During its meeting on Tuesday in 2700 Posvar Hall, the Faculty Assembly heard a report from the Campus Utilization, Planning and Safety Committee regarding pedestrian safety on campus following a woman’s death from a hit-and-run incident last month.
“Pitt does not directly control every factor. It doesn’t own the streets, and it can’t dictate how people drive or walk,” CUPS chair David Salcido said. “However, [Pitt] can and should influence improvements to the pedestrian infrastructure that thousands use every day.”
This is the second meeting in the past year concerning an accidental pedestrian death on campus, the first relating to construction work happening on Darragh Street in May 2024.
“The landscape of risk to pedestrians in Oakland is shockingly complex,” Salcido said. “Every intersection, sidewalk, street, vehicle and driver are all very different … The complexity is daunting.”
An Office of Public Safety and Emergency Management representative announced several changes to the intersection where the December accident occurred. Updates include installing “no turn on red” signage and increasing the pedestrian crosswalk interval.
“Information from Pitt pedestrians about dangerous conditions must get reported so that action can be taken,” Salcido said. “Pedestrians have to be vigilant. Treat every intersection like it’s a threat to your life, because every single one is.”

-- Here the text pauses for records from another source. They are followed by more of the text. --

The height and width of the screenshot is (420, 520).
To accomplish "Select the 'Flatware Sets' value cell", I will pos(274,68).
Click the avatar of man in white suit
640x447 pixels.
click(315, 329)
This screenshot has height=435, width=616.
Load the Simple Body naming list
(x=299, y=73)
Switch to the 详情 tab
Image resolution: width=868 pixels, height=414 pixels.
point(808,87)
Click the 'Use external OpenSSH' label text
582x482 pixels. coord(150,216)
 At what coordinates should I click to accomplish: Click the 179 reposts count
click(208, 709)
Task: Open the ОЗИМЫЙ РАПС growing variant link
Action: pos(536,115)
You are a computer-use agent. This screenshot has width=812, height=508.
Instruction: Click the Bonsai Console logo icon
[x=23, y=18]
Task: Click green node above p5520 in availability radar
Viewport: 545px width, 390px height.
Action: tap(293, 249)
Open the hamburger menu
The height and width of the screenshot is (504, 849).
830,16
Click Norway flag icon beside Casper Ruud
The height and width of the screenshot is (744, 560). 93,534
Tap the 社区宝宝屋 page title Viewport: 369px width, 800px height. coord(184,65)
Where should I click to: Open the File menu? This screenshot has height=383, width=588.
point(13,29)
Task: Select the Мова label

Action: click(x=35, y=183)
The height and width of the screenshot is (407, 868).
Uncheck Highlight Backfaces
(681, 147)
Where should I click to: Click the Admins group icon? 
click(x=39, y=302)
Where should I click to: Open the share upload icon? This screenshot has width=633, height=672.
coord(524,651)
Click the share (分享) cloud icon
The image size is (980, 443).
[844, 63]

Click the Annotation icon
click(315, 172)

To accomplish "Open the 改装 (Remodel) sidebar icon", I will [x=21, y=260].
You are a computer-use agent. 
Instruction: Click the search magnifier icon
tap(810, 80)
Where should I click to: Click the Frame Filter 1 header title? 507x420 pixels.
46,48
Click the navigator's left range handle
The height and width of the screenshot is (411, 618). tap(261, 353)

The assembly heard an update on the General Education Reform Task Force, an initiative that began in the summer of 2023. The project aims to “recommend a more unified model” for general education requirements across all Pitt schools and campuses
“There’s a declining confidence that students actually understand the value of a liberal arts education,” Torres said. “Many students and professors see the general education curriculum as something that’s demanding, dull and unavoidable.”
Each first-year-admitting school within Pitt sets its own general education requirements, which Torres describes as “lacking any connection to actual learning outcomes” — the learning benchmarks students are expected to achieve. Torres highlighted key goals, including increasing scheduling flexibility and shortening the time required to graduate.
“Learning outcomes are becoming outdated. They’re very misaligned with workplace expectations,” Torres said. “We’re exploring how we can be innovative in ways that allow students to develop things they’re passionate about.”
Torres said the project is still in its first phase, which involves gathering student feedback and analyzing processes at similarly ranked universities such as Carnegie Mellon University and Virginia Tech.
“We’re looking closely at each institution’s processes for general education reform,” Torres said. “We’re finalizing our work to come up with a comprehensive overview of the strengths and opportunities of Pitt.”
A “significant motivation” for the reform, Torres said, is the University’s “accreditation vulnerability,” which is a university’s ability to meet required standards to maintain funding and degree credibility.
“When accreditors ask us ‘what are the foundational learning outcomes that students are achieving through general education requirements,’ we can’t, as an institution, answer that question,” Torres said. “Some schools do a phenomenal job, and others, not so much.”
Torres said the “ultimate goal” is to gather additional feedback before moving into the project’s second phase, which involves testing scenarios and designing new student learning goals.
“Our hope is to begin phase two soon because our learning outcomes are really not reflecting the innovation and creativity happening in our classrooms,” Torres said.